In just a few years, Craig Gibson has built a database of 200,000 subscribers for online marketplace company, hipages Group. Imagine what Gibson, who is the content editor for the company, can do with his share of the six million dollars his company raised from private investors in May this year!

Mind you, put up your hand if you are not interested in home improvement. Gibson is in a great market, which his CEO, David Vitek, estimates as worth $90 billion every year! Cool.

Vitek started hipages Group 10 years ago (then called Viteknologies), and has since added more online marketplaces: natural therapies and pet breeding.

But hipages is the moneyspinner and the biggest opportunity and takes up 95% of Gibson’s time.

What’s a nice guy like you …

Gibson’s background is in the environmental movement. Born in Botswana, Gibson worked in the solar industry in Africa and then moved into environmental campaigning in London. “That is where I really got my teeth into content creation,” he says. “Briefing documents to lobby Members of the European Parliament, donor reports … the whole gamut associated with lobbying.”

In Australia, he escaped from the department of environment as the tide turned against serious environmental action, and he met David Vitek at a barbecue. He invited Gibson to take control of content creation for hipages.
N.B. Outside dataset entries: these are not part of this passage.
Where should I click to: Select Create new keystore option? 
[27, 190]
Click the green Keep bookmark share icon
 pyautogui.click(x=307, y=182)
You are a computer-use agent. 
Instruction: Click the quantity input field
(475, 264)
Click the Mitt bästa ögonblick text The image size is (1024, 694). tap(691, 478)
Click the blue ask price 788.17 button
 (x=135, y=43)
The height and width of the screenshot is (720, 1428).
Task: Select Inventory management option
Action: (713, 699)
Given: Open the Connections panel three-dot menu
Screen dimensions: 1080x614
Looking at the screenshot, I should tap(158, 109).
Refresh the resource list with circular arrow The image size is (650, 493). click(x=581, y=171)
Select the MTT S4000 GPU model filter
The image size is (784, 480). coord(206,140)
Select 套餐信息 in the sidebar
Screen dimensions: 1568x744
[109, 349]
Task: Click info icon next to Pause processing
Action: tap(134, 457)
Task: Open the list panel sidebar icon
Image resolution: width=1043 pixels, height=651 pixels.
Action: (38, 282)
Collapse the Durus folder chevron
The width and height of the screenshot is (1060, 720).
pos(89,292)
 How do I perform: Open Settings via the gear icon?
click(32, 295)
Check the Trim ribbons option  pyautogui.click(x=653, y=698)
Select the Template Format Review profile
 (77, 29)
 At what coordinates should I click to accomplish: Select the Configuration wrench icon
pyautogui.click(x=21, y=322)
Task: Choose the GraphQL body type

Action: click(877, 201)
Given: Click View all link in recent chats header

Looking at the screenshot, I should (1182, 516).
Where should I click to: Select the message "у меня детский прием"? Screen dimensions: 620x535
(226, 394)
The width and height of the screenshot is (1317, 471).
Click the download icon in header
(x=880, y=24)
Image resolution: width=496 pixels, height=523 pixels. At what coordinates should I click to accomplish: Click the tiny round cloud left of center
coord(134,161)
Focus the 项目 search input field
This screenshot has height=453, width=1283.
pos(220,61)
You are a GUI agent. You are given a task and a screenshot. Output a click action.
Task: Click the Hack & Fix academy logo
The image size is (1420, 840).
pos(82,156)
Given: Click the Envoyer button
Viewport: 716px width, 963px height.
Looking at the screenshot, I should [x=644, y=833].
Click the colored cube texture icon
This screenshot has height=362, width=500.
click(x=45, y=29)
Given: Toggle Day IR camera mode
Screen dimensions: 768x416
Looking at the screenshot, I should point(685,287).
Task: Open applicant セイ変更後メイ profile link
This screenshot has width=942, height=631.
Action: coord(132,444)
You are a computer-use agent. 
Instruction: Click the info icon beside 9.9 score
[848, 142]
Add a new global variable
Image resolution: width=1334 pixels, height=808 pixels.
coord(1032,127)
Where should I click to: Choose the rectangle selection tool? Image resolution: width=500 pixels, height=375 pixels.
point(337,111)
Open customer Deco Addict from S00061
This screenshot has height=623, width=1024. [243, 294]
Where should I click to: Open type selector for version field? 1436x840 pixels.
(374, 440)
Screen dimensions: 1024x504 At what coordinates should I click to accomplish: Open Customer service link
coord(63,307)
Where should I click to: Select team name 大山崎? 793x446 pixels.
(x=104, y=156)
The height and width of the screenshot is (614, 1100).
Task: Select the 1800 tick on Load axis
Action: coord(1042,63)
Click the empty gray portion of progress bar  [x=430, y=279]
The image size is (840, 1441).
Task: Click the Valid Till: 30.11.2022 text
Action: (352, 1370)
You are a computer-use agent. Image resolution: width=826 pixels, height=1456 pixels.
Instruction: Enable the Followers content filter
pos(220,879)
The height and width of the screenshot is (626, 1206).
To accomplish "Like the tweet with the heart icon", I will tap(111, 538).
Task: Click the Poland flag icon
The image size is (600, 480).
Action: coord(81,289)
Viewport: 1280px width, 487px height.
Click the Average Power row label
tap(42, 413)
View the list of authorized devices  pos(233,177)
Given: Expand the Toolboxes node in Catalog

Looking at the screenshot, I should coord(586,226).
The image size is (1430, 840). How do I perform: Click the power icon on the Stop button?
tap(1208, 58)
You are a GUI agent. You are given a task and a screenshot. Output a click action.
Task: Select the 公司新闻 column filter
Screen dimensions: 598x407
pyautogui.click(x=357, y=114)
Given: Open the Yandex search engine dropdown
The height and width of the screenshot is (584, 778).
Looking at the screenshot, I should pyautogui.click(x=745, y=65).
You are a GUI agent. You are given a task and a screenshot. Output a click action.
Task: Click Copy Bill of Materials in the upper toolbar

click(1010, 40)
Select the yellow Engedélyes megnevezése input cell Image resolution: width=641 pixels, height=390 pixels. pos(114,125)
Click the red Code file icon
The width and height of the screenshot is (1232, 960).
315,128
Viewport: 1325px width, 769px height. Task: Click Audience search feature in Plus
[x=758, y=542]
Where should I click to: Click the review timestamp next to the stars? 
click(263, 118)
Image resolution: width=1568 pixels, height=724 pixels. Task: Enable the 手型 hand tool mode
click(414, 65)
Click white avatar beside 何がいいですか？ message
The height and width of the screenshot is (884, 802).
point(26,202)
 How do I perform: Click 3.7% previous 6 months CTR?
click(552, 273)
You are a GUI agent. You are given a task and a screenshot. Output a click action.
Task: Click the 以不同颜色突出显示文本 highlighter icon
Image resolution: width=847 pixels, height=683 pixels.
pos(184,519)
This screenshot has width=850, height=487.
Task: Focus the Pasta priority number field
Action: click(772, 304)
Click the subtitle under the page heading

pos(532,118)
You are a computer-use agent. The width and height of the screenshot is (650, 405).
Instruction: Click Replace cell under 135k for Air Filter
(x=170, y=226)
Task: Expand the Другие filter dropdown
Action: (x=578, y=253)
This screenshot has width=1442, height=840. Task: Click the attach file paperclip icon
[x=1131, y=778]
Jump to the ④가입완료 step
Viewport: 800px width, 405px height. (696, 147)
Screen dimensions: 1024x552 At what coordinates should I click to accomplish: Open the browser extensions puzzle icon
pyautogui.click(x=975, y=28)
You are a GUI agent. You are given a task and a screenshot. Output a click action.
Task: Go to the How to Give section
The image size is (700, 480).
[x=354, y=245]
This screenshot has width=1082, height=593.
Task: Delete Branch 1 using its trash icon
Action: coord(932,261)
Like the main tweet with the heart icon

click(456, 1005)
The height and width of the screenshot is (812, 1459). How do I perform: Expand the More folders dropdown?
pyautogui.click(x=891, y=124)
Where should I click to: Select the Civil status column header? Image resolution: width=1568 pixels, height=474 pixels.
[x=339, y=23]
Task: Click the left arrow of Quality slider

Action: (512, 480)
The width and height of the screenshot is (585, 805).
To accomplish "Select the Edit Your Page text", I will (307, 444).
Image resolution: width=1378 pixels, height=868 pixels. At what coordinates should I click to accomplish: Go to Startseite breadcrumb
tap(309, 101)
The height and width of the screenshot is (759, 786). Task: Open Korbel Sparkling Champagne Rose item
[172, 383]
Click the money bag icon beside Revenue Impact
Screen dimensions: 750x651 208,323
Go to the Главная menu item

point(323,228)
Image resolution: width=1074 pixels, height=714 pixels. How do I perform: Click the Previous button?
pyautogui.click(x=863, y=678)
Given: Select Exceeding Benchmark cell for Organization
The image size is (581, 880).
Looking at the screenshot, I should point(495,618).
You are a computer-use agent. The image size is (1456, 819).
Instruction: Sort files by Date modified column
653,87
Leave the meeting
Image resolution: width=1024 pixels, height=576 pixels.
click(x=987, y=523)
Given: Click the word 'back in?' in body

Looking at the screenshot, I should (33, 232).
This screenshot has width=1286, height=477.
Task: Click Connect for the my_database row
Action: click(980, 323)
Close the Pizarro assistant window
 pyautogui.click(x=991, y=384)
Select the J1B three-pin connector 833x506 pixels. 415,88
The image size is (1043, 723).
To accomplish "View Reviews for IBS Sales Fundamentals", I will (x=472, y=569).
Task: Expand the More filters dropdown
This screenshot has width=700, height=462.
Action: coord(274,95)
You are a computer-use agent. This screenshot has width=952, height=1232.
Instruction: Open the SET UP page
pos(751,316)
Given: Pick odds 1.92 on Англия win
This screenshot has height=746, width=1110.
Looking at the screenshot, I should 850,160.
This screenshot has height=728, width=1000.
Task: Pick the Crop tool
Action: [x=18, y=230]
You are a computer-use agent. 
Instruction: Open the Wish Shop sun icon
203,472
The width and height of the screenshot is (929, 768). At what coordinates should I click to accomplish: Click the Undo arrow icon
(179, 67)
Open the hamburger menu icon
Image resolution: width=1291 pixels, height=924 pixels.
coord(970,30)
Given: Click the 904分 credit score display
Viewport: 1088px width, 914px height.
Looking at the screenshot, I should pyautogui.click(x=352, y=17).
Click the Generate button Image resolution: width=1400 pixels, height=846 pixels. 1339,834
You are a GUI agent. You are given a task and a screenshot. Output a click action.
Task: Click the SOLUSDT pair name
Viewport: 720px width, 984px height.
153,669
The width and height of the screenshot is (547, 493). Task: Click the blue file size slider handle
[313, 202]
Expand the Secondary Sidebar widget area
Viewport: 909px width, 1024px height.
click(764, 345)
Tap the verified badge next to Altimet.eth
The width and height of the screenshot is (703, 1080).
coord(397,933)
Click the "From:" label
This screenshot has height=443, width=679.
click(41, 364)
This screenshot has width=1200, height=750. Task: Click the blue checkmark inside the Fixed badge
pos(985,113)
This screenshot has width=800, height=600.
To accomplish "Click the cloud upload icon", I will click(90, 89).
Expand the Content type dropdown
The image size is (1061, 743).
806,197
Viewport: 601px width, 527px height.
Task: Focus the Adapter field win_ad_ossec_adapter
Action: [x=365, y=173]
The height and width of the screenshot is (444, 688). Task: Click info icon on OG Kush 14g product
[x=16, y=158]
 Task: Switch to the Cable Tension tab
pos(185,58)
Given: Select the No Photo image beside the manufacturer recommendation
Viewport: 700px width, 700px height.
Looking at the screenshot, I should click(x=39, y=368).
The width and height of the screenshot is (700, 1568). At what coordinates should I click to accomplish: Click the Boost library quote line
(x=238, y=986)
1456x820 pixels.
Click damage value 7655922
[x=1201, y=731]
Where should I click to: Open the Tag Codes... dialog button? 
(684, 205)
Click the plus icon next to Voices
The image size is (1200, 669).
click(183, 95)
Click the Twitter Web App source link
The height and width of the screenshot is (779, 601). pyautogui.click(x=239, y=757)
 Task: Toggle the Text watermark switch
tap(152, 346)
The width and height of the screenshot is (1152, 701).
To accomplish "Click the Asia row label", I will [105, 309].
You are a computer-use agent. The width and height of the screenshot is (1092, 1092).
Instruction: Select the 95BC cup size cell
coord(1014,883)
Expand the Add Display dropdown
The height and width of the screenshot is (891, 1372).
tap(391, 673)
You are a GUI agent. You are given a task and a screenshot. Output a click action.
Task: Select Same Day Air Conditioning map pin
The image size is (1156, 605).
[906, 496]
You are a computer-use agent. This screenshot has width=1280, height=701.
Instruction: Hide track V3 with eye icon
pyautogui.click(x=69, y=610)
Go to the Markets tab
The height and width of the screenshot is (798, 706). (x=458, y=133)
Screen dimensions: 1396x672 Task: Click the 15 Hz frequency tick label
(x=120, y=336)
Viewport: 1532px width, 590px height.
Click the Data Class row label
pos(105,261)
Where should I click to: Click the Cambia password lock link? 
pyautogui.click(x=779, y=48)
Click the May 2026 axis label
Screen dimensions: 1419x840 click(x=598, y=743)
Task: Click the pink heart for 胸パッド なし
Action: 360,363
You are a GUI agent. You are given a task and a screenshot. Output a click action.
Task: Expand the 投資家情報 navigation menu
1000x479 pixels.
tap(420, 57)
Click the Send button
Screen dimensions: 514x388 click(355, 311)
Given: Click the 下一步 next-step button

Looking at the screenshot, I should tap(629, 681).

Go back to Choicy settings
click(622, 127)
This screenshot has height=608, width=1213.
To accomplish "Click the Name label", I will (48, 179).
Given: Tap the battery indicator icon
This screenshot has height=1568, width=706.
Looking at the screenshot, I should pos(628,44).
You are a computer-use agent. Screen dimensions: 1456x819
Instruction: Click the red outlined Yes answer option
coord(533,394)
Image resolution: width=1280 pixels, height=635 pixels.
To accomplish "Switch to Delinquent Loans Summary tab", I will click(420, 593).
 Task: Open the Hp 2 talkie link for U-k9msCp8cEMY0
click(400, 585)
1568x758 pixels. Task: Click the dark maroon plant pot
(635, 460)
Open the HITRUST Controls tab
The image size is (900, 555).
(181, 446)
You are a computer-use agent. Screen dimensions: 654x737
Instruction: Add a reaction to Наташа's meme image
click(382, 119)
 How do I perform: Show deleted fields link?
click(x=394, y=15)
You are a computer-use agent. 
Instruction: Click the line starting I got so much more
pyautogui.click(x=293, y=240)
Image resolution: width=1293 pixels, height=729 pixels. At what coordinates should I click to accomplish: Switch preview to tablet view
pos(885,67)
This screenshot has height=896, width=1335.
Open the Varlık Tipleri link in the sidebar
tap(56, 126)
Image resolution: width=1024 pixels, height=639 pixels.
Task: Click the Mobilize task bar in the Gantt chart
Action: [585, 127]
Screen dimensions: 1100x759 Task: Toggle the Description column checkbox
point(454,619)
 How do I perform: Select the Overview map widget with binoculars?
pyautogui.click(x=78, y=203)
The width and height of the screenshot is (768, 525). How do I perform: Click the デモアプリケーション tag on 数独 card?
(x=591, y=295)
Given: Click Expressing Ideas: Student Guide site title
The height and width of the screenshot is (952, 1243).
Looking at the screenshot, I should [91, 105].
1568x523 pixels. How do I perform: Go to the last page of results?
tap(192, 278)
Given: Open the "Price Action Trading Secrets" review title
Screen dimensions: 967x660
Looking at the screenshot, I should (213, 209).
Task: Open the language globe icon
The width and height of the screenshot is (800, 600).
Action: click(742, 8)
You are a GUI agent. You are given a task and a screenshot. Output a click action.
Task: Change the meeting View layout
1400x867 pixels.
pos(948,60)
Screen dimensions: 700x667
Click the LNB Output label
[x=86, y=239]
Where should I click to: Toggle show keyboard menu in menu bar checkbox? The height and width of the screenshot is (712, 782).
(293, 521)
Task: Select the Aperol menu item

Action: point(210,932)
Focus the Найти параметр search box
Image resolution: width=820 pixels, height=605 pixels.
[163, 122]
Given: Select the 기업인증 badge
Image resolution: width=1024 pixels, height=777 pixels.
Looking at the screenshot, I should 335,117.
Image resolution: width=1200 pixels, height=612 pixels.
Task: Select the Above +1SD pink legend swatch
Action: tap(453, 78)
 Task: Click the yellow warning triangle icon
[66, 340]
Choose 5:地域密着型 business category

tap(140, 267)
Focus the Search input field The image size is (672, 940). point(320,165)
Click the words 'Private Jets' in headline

Content creation, curation and repurposing

Before Gibson joined, hipages used photos from its many suppliers to inspire home renovators. It was cheap, smart content. Gisbon has added text, producing bi-weekly newsletters that feature the pictures, plus a snippet of home improvement wisdom with irresistible themes such as Seven ways to wake up a tired bathroom, and 10 best kitchen renovations on a budget.

The website allows us to curate our own inspiration boards – collections of images and ideas from the content provided – and Gibson has Corrina B, his head of social media and “community”, to curate some of her favourites – a clever repurposing of the website content.

I criticised hipages recently in a post I wrote called, Why your content sucks (and how to fix it) on the grounds that these snippets were spin. I was wrong, Gibson points out. All the content is written by him or other hipages writers.

My apologies, but the bylines confused me (see where the arrow is pointing below). Gibson says this refers to the photo, but you can see the problem. (He’s taken the feedback on board.)

hipagespic

Back to that six million

Top of Gibson’s wish list was a data scientist; a new kind of geek who is up to date with the latest “decision-management” platforms. These crunch big data into bite-sized chunks, allowing marketers such as Gibson to set strategic goals – such as lead conversion – and achieve them with highly personalised interactions with clients (it’s new, complicated, and very powerful).

Hipages already lured data scientist Eugene Van den Bulcke away from BigCommerce in April (they must have been pretty confident about the money coming through).

Next up, Gibson is keen to create more editorial content and become more of a “thought leader” in the home improvement space. He can use the data that Van den Bulcke crunches to give insights into the marketplace and identify trends. “We have 1,100 categories, our tradie clients, and the consumers using the tradies that give us powerful insights into what people are doing and what they want. We have to use that data.”

Conclusion

Hipages is on the highway to somewhere big, and now it has the big bucks and technology grunt to achieve a helluva lot more with its content and its data. Gibson’s already surpassed my personal goal (to have 200,000 subscribers – c’mon everyone! Gimme a hand, will you?).